Таков дух архитектуры. Почти неуловимо архитектура становится безымянной. Архитектура создает свой облик мира: она дополняется и свершается через природные формы. То же должна делать и поэзия: порождать сюжеты и героев, которые подобно вольным птицам облетят мир, предав забвению родное гнездо, где появились на свет и окрепли.

(Небезынтересно заметить, что первые признаки реакции на оскудевший интимизм прошлого поколения проявились у некоторых писателей в форме иронии. Ирония есть творческая разновидность застенчивости перед лицом наших чувств. Это возможный способ отойти от обстоятельства, освободиться от слишком тесного поверхностного контакта с предметами. Это движение к высшей ясности, к естественному переходу от понимания произведения искусства как субъекта к пониманию его как объекта)

На пути к названной мною цели кладовую художника, откуда почерпнет он средства для будущих творений, составит скорее движение, чем состояние души, скорее возбуждение, чем ощущение.

Думаю, что музыка уже развивается в этом направлении, судя по тому благотворному и плодотворному влиянию, которое оказывает на нее джаз. При таком подходе все яснее видно, почему в истории театра девятнадцатого века вся блестящая французская комедия, от Лабиша до «Дамы от Максима», значит больше, чем Ибсен.

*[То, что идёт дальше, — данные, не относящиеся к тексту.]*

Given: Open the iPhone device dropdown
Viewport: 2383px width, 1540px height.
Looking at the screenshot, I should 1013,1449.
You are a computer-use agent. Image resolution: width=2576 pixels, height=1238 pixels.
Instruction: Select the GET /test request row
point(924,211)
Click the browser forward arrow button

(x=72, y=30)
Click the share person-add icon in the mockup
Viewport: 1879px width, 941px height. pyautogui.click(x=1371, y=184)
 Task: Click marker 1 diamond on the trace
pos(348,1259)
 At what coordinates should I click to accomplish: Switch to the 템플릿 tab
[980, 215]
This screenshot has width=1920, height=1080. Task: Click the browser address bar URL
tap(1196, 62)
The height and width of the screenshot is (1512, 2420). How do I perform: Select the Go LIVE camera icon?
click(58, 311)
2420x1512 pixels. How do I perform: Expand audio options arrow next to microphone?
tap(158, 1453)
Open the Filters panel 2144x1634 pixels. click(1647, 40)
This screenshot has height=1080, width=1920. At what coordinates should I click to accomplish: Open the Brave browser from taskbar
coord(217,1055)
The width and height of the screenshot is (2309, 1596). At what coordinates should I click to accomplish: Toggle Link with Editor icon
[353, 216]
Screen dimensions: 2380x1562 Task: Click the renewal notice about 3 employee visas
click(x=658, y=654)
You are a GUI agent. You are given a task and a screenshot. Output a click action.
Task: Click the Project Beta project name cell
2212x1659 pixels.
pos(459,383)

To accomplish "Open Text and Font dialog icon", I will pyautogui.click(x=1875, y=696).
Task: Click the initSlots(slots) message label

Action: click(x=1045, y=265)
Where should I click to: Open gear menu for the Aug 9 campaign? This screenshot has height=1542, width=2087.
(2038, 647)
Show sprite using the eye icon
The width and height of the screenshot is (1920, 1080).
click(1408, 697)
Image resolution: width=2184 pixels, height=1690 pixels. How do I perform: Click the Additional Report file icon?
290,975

В литературе на первом плане окажется проза, в особенности та проза, которая основывается на вымысле и фабуле. Все в этих рассказах и романах становится внешним, и лирическое начало обретает плоть и историю. Степень достоверности реалистического наблюдения или психологического анализа, вихри чувств, роль места действия — все те элементы, которые для прославленных романистов девятнадцатого века являлись самоцелью, приобретают у фабульных писателей исключительно вспомогательное значение, становятся обычным движущим мотором сюжета. Думаю о Дюма-отце, которого еще ни один критик не рассматривал как поэта и которого лет через двадцать мы откроем как писателя, наиболее близкого нашим вкусам, потребностям и обновленной эстетике. (Ясно ли, насколько такая эстетика отмежует нас от всякого академизма и приблизит к публике?)

Естественно, наши отношения с миром будут отличаться от отношений с миром Дюма в трех измерениях природы и истории. Затянувшаяся панихида по романтизму была магическим действом, вдруг открывшим просвет на доселе не изведанные просторы. И теперь наши лица овеяны ветром заоблачных высот, измерить которые мы пока не в силах. Что же до мнимого «гуманизма» (в него вылился опыт иронии) и предвзятого «эквилибризма» — слов, которыми маститые критики понадеялись отмахнуться от стольких частных проблем новых писателей, — то все это не что иное, как магическое проявление нового осознания

177

открывающихся перед нами просторов. Такое состояние называют иногда «метафизикой» (особенно в живописи). Что ж, можно и так.

Я назвал джаз, коснулся бульварного романа, добавлю к этому возможности кино. Именно в кино искусство писателя, освобожденное наконец от бремени слова, сможет развернуться во всей своей чистоте и цельности.